#### TEKS BACAAN
Memaknai Tiga ‘Utang’
Rinani trinyapakritya manomok se niwecayet, Anapakritya moksam tu sewama no wrajatyadhah. (Manavadharmasastra, 6.35)
Kalau dia telah membayar tiga macam utangnya (kepada Tuhan, kepada leluhur, dan kepada orangtua), hendaknya dia menunjukkan pikirannya untuk mencapai kebebasan terakhir. Dia yang mengejar kebebasan terakhir itu tanpa menyelesaikan tiga macam utangnya akan tenggelam ke bawah.
MENURUT teks, kelahiran kita telah secara otomatis digandongi oleh utang. Mengapa? Karena keberadaan kita (fisik dan mental) tergantung sepenuhnya dari-Nya. Ada tiga utang yang harus dibayar dalam kehidupan, yakni utang kepada Tuhan, leluhur, dan orangtua. Mengapa berutang kepada Tuhan? Karena bahan pembentuk tubuh berasal dari-Nya. Mengapa kita berutang kepada leluhur, karena melalui leluhur, genetis kita berasal. Mengapa berutang kepada orangtua? Karena orangtua lah yang secara langsung meneruskan gen leluhur sekaligus mem-feeding kita untuk tumbuh dan berkembang.

#### DATA
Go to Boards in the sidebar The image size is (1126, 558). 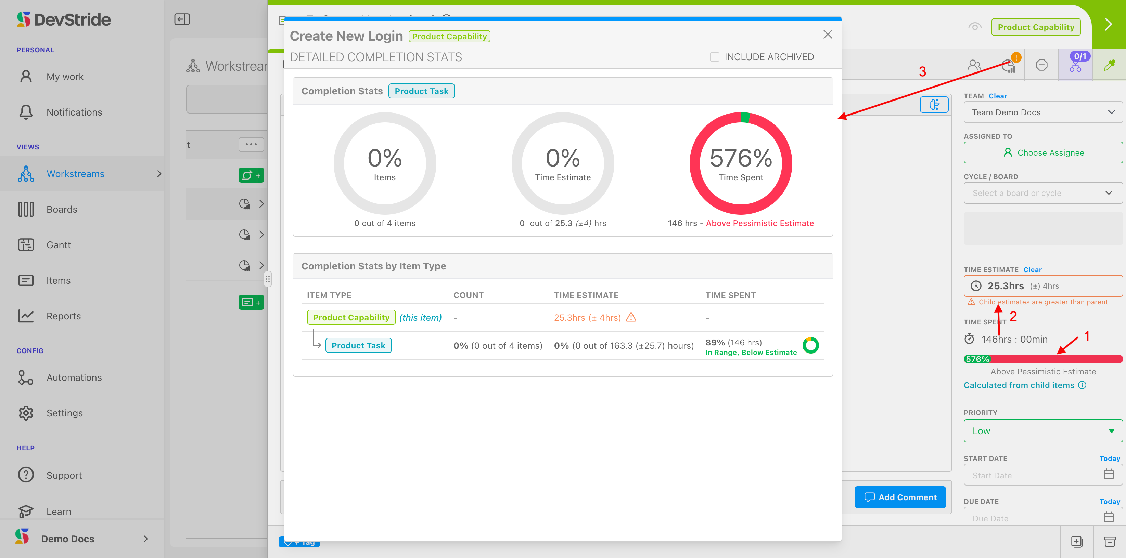tap(62, 209)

#### DAFTAR TUGAS
1: Tuliskan kembali dengan persis bagian teks tentang tiga utang, mulai dari "Memaknai Tiga ‘Utang’" dan terus hingga "tenggelam ke bawah.".
2: Menurut teks tentang tiga utang, mengapa manusia berutang kepada Tuhan?

#### JAWABAN TUGAS
1:
Memaknai Tiga ‘Utang’
Rinani trinyapakritya manomok se niwecayet, Anapakritya moksam tu sewama no wrajatyadhah. (Manavadharmasastra, 6.35)
Kalau dia telah membayar tiga macam utangnya (kepada Tuhan, kepada leluhur, dan kepada orangtua), hendaknya dia menunjukkan pikirannya untuk mencapai kebebasan terakhir. Dia yang mengejar kebebasan terakhir itu tanpa menyelesaikan tiga macam utangnya akan tenggelam ke bawah.

2: Karena bahan pembentuk tubuh berasal dari-Nya.